WHAT TO WORK ON ->
• A. Answer these questions about the medical imaging abstracts:
(i) On which public datasets were the four variants of the registration approach evaluated?
(ii) What loss is proposed to replace the adversarial loss in the registration approach?
(iii) Which simple parameterized transformations are named as examples of conventional data augmentation?
• B. Go on with the medical imaging abstracts, picking up from the point where they end.
#### EXERCISE PASSAGE
IJCAI Conference 2022 Conference Paper

Unsupervised Multi-Modal Medical Image Registration via Discriminator-Free Image-to-Image Translation

  • Zekang Chen
  • Jia wei
  • Rui Li

In clinical practice, well-aligned multi-modal images, such as Magnetic Resonance (MR) and Computed Tomography (CT), together can provide complementary information for image-guided therapies. Multi-modal image registration is essential for the accurate alignment of these multi-modal images. However, it remains a very challenging task due to complicated and unknown spatial correspondence between different modalities. In this paper, we propose a novel translation-based unsupervised deformable image registration approach to convert the multi-modal registration problem to a mono-modal one. Specifically, our approach incorporates a discriminator-free translation network to facilitate the training of the registration network and a patchwise contrastive loss to encourage the translation network to preserve object shapes. Furthermore, we propose to replace an adversarial loss, that is widely used in previous multi-modal image registration methods, with a pixel loss in order to integrate the output of translation into the target modality. This leads to an unsupervised method requiring no ground-truth deformation or pairs of aligned images for training. We evaluate four variants of our approach on the public Learn2Reg 2021 datasets. The experimental results demonstrate that the proposed architecture achieves state-of-the-art performance. Our code is available at https: //github. com/heyblackC/DFMIR.

ECAI Conference 2020 Conference Paper

Inter-Slice Image Augmentation Based on Frame Interpolation for Boosting Medical Image Segmentation Accuracy

  • Zhaotao Wu
  • Jia Wei
  • Wenguang Yuan
  • Jiabing Wang
  • Tolga Tasdizen

We introduce the idea of inter-slice image augmentation whereby the numbers of the medical images and the corresponding segmentation labels are increased between two consecutive images in order to boost medical image segmentation accuracy. Unlike conventional data augmentation methods in medical imaging, which only increase the number of training samples directly by adding new virtual samples using simple parameterized transformations such as rotation, flipping, scaling, etc. , we aim to augment data based on the relationship between two consecutive images, which increases not only the number but also the information of training samples. For this purpose, we propose a frame-interpolation-based data augmentation method to generate intermediate medical images and the corresponding segmentation labels between two consecutive images. We train and test a supervised U-Net liver segmentation network on SLIVER07 and CHAOS2019, respectively, with the augmented training samples, and obtain segmentation scores exhibiting significant improvement compared to the conventional augmentation methods.
########
#### DATA SECTION
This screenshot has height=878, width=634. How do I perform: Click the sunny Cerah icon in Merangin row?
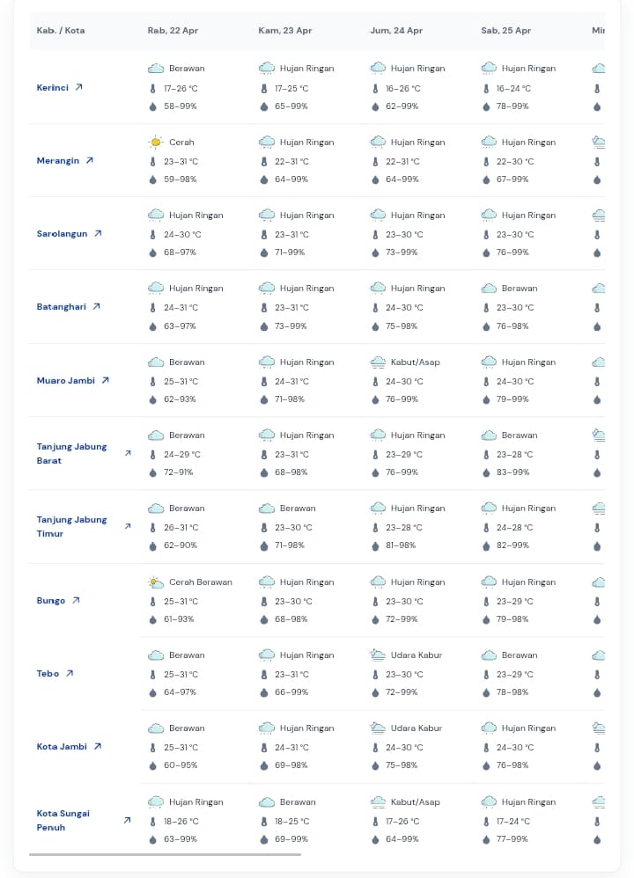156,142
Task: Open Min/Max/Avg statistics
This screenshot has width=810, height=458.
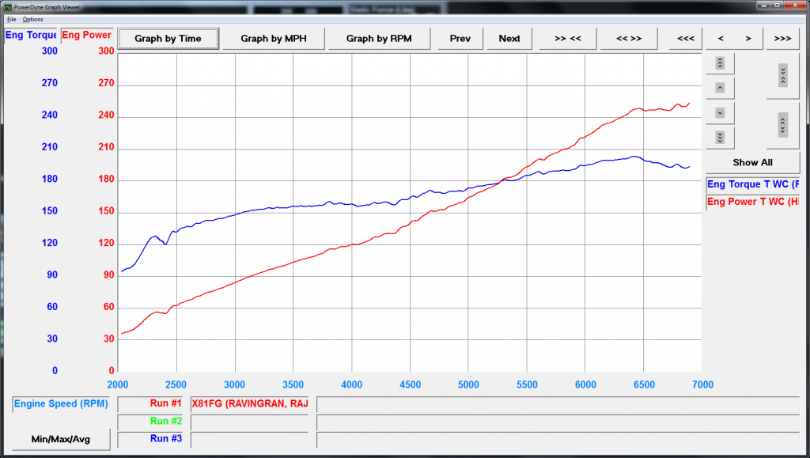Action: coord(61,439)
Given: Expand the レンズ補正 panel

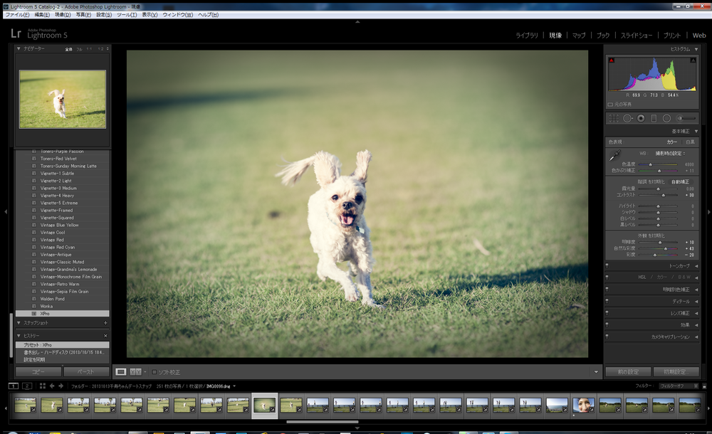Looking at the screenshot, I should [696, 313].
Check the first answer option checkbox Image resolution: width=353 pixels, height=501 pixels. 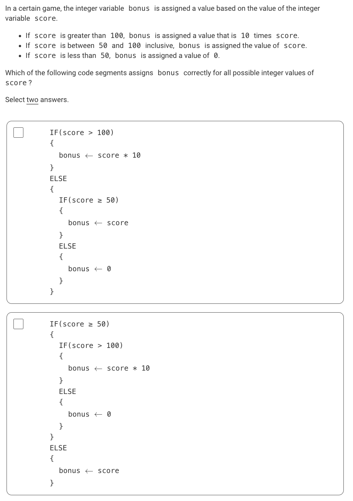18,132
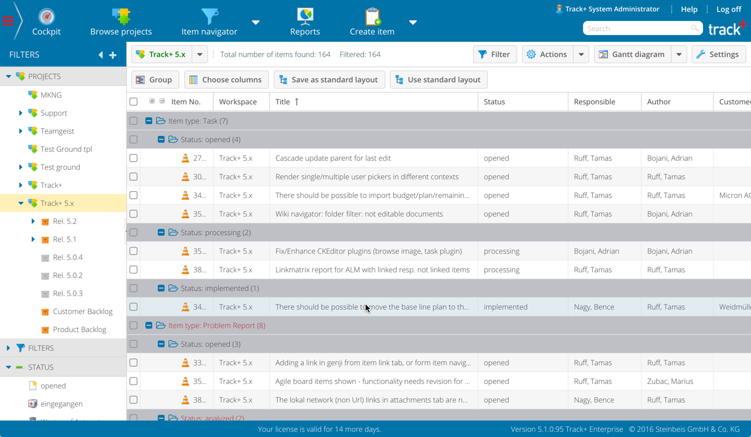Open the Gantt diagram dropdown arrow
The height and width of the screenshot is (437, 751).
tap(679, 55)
########
#### DATA SECTION
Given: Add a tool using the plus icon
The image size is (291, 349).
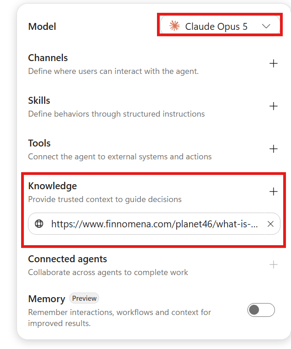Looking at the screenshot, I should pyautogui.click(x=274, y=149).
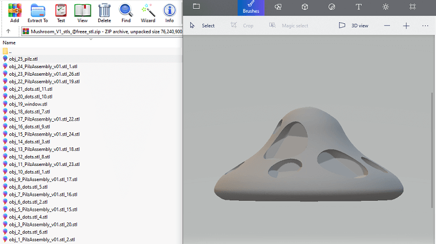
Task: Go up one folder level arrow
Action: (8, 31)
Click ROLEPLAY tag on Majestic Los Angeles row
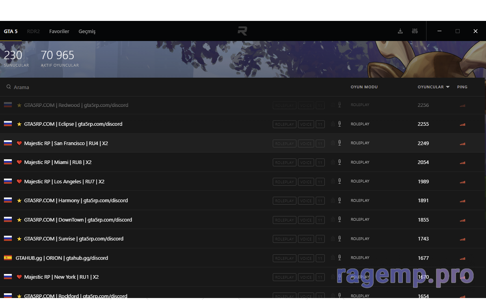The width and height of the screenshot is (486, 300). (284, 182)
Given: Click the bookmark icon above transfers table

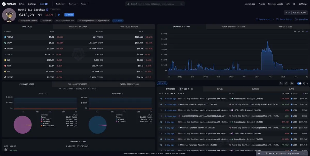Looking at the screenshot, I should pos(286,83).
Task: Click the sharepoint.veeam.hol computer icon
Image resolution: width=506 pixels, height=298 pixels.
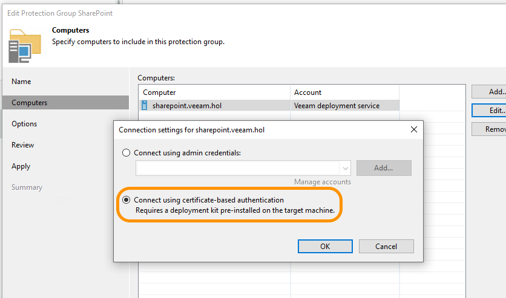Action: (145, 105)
########
RESULTS IN ORDER ->
• A.
(i) The Learn2Reg 2021 datasets.
(ii) A pixel loss.
(iii) Rotation, flipping and scaling.

• B.
JBHI Journal 2014 Journal Article

Local and Global Preserving Semisupervised Dimensionality Reduction Based on Random Subspace for Cancer Classification

  • Xianfa Cai
  • Jia wei
  • Guihua Wen
  • Zhiwen Yu

Precise cancer classification is essential to the successful diagnosis and treatment of cancers. Although semisupervised dimensionality reduction approaches perform very well on clean datasets, the topology of the neighborhood constructed with most existing approaches is unstable in the presence of high-dimensional data with noise. In order to solve this problem, a novel local and global preserving semisupervised dimensionality reduction based on random subspace algorithm marked as RSLGSSDR, which utilizes random subspace for semisupervised dimensionality reduction, is proposed. The algorithm first designs multiple diverse graphs on different random subspace of datasets and then fuses these graphs into a mixture graph on which dimensionality reduction is performed. As the mixture graph is constructed in lower dimensionality, it can ease the issues on graph construction on high-dimensional samples such that it can hold complicated geometric distribution of datasets as the diversity of random subspaces. Experimental results on public gene expression datasets demonstrate that the proposed RSLGSSDR not only has superior recognition performance to competitive methods, but also is robust against a wide range of values of input parameters.